The absence of multilayer substrates and vias make the filters suitable to be used not only in satellite/terrestrial communication applications, but also in wearable applications where the prototypes could be shape adapted and bended. From Table 2, it can be easily seen that the size of the proposed BPF is minimized compared to band-pass filters with similar performance and substrate as used in [31,32,33,34], whereas the BPF-DGS shows a higher quality factor.

Table 2

Comparison with other band-pass filters.

Prototype	3 dB		fc	BW(3 dB)		Q	Size (mm × mm)	Size λ—wavelength at the corresp. fc
	flow(GHz)	fhigh(GHz)		GHz	%
BPF	6.25	6.62	6.44	0.37	5.75	17.40	29.8 × 11.52 *	0.63λ × 0.25λ *
							11.92 × 11.52	0.25λ × 0.25λ
BPF-DGS	6.23	6.40	6.33	0.17	2.76	36.38	29.8 × 11.52	0.63λ × 0.25λ
[31]	5.46	5.84	5.65	0.38	6.72	14.80	46.2 × 11.5	0.87λ × 0.21λ
[35]	5.58	5.83	5.71	0.25	4.46	22.80	40 × 10	0.76λ × 0.19λ
[35]	5.39	6.02	5.71	0.63	11.14	9.06	40 × 10	0.76λ × 0.19λ
[36]	5.88	6.12	6	0.24	4.05	25	15 × 13	0.3λ × 0.26λ
[32]	6.63	6.96	6.8	0.33	4.9	20.6	20 × 22	0.45λ × 0.5λ
[33]	5.09	5.35	5.25	0.26	4.9	20.2	45 × 14	0.79λ × 0.25λ
[34]	5.14	5.38	5.25	0.24	4.57	21.8	19.8 × 17.9	0.35λ× 0.31λ
[37]	4.78	5.61	5.2	0.83	16	6.26	26.3 × 9.9	0.45λ × 0.17λ
[38]	5.54	5.86	5.7	0.32	5.6	17.81	26 × 8	0.5λ × 0.15λ
[39]	1.36	1.49	1.42	0.13	9	10.9	22.14 × 5.08	0.1λ × 0.023λ
[40]	2.84	4.2	3.4	1.36	40	2.5	20 × 15	0.22λ × 0.17λ

* Considering the input/output feeding lines.

The miniaturized BPF-DGS is demonstrated at 6.33 GHz, which is a higher frequency than the reported filter in [35]. If the proposed filter would be made to operate in the same frequency band as in [35], the filter would have a smaller size compared to [35].

In [37], the proposed filter renders a quality factor of 6.26, which is approximately three or six times lower compared to 17.4 of the BPF and 36.38 of the BPF-DGS. In [39], the upper conducting layer of the filter is connected through the bottom ground plane using vias.

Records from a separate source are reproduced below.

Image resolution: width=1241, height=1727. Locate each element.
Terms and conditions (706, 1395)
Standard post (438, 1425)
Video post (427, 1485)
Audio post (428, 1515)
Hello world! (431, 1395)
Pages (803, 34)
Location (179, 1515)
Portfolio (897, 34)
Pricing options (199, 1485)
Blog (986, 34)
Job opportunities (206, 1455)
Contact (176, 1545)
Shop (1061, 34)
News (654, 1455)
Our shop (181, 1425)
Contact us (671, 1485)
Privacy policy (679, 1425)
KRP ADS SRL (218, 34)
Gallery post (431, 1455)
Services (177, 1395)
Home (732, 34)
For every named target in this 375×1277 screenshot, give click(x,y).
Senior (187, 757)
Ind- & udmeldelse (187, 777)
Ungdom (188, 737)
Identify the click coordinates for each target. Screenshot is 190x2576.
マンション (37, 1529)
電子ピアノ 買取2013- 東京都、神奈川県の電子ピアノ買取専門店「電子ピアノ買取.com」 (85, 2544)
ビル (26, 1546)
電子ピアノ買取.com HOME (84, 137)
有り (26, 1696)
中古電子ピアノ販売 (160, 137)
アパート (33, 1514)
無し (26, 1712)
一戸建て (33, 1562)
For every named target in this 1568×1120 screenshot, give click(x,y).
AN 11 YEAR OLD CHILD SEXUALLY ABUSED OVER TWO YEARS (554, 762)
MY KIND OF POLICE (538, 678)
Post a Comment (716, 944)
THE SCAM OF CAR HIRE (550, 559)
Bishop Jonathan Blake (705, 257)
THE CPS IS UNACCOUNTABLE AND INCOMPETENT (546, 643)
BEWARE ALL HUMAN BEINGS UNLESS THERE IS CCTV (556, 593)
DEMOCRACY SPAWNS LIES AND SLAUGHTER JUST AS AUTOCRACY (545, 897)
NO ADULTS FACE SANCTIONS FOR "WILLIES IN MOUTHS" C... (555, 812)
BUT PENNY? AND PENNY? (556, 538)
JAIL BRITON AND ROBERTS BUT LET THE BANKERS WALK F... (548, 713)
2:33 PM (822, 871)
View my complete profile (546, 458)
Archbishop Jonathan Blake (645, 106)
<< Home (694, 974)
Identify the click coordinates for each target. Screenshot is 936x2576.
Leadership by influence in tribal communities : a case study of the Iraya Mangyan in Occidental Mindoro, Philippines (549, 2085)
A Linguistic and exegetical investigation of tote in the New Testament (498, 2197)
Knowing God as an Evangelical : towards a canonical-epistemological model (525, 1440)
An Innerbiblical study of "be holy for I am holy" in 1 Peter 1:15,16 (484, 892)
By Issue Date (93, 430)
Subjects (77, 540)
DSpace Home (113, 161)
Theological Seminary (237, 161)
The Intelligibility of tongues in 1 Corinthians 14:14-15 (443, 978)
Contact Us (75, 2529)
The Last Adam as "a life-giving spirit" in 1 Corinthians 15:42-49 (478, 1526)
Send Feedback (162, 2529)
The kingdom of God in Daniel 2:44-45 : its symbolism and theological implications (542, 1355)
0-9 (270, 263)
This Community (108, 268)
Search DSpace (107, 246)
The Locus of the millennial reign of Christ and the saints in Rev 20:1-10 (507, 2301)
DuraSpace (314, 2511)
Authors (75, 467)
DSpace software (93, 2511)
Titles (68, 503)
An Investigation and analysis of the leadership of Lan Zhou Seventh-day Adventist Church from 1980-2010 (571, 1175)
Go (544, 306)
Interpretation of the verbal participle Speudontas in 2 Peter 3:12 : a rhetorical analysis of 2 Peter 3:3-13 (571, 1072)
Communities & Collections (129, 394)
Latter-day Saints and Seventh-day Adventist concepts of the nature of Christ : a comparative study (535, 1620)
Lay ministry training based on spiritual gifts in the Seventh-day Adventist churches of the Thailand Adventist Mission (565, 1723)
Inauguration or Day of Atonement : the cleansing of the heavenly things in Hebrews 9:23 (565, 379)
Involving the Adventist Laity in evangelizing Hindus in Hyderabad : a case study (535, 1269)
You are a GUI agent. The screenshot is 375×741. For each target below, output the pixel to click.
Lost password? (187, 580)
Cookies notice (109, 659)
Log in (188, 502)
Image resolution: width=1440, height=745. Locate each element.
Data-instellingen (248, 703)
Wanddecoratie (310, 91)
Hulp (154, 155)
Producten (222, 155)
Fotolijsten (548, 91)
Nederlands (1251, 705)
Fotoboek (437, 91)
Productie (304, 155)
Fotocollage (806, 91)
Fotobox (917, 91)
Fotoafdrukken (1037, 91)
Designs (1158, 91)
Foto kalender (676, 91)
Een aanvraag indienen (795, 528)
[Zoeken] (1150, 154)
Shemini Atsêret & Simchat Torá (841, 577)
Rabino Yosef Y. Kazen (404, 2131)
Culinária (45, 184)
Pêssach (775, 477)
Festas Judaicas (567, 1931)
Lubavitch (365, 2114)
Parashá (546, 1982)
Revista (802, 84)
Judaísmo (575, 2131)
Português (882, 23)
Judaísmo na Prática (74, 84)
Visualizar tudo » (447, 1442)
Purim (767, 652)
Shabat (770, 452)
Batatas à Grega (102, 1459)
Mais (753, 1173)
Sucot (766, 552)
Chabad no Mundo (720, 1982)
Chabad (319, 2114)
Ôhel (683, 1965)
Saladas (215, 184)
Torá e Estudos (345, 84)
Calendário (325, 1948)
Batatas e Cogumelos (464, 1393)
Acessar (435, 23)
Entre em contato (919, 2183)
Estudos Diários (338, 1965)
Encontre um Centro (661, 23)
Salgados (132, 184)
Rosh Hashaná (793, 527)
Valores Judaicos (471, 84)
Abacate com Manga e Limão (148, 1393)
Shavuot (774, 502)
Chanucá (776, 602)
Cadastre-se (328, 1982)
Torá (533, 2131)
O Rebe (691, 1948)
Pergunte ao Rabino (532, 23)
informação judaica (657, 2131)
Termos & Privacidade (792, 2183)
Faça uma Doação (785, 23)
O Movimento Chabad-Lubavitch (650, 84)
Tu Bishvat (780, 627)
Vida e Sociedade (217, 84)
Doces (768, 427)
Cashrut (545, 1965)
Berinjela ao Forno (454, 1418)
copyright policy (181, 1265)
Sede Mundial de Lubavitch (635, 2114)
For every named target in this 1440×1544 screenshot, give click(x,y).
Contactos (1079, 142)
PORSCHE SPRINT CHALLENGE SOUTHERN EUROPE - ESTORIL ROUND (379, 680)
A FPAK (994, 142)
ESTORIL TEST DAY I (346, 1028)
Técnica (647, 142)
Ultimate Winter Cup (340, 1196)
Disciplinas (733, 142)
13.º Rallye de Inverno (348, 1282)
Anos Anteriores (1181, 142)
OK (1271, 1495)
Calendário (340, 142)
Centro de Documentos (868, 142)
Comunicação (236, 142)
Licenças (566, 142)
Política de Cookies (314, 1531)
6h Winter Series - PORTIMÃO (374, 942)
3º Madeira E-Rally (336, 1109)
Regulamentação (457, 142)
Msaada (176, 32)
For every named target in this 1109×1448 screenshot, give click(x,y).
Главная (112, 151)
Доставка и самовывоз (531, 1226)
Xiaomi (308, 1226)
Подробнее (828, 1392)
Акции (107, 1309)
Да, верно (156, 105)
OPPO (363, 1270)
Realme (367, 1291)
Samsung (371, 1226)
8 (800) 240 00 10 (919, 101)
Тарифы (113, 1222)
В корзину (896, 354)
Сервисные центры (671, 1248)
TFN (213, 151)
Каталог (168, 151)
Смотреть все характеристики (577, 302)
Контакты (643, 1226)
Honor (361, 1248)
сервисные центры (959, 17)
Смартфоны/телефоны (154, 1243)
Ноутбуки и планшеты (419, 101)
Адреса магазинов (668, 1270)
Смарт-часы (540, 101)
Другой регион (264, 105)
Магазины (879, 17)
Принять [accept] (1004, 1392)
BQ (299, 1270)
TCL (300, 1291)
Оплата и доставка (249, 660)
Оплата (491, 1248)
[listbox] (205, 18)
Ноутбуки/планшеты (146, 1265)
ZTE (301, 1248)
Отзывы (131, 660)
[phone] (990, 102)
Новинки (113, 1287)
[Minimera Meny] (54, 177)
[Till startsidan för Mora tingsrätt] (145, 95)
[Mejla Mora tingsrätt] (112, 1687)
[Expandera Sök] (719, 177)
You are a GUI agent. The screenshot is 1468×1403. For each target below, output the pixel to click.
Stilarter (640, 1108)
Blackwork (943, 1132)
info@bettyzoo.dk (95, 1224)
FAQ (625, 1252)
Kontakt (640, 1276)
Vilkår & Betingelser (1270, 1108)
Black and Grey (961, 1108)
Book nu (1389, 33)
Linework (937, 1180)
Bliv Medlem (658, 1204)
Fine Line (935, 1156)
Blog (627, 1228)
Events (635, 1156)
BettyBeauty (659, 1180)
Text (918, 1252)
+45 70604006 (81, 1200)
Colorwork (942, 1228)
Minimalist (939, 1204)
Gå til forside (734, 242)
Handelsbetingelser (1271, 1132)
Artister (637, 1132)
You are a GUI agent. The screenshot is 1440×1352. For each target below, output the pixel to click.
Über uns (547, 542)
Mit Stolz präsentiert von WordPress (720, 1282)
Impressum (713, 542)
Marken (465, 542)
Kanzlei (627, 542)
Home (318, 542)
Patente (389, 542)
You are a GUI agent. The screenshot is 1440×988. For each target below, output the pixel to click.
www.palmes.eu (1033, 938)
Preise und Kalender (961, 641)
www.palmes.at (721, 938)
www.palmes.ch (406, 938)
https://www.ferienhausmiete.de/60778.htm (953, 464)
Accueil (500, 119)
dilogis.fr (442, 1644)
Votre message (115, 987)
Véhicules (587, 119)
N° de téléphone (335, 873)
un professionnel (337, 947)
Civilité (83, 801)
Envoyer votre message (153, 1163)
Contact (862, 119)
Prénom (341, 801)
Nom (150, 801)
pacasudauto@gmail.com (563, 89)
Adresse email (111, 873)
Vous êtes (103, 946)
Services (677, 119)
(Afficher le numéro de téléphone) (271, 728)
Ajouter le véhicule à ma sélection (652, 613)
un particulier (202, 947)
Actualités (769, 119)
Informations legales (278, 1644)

Even though in [39] a 0.1λ0 × 0.023λ0 miniaturized band-pass filter is shown, with a lower quality factor, it has the disadvantage of high cost and a difficult manufacture process due to the use of vias which are vulnerable to environmental influences such as being insufficiently plated through or filled with solder. This may cause the delamination or cracking of the vias.

5. Conclusions

The design of a frequency selective band-pass filter with small dimensions and second harmonic suppression using an electromagnetic resonator has been presented. A prototype has been manufactured at 6.4GHz and characterized based on transmission loss measurements. Second harmonic suppression was obtained using a DGS topology. The filter presents a high selectivity with a sharp passband to stop band transition. The compact size, low cost, simple fabrication and integration with other components in the system make it appropriate for satellite/terrestrial communication and wearable applications.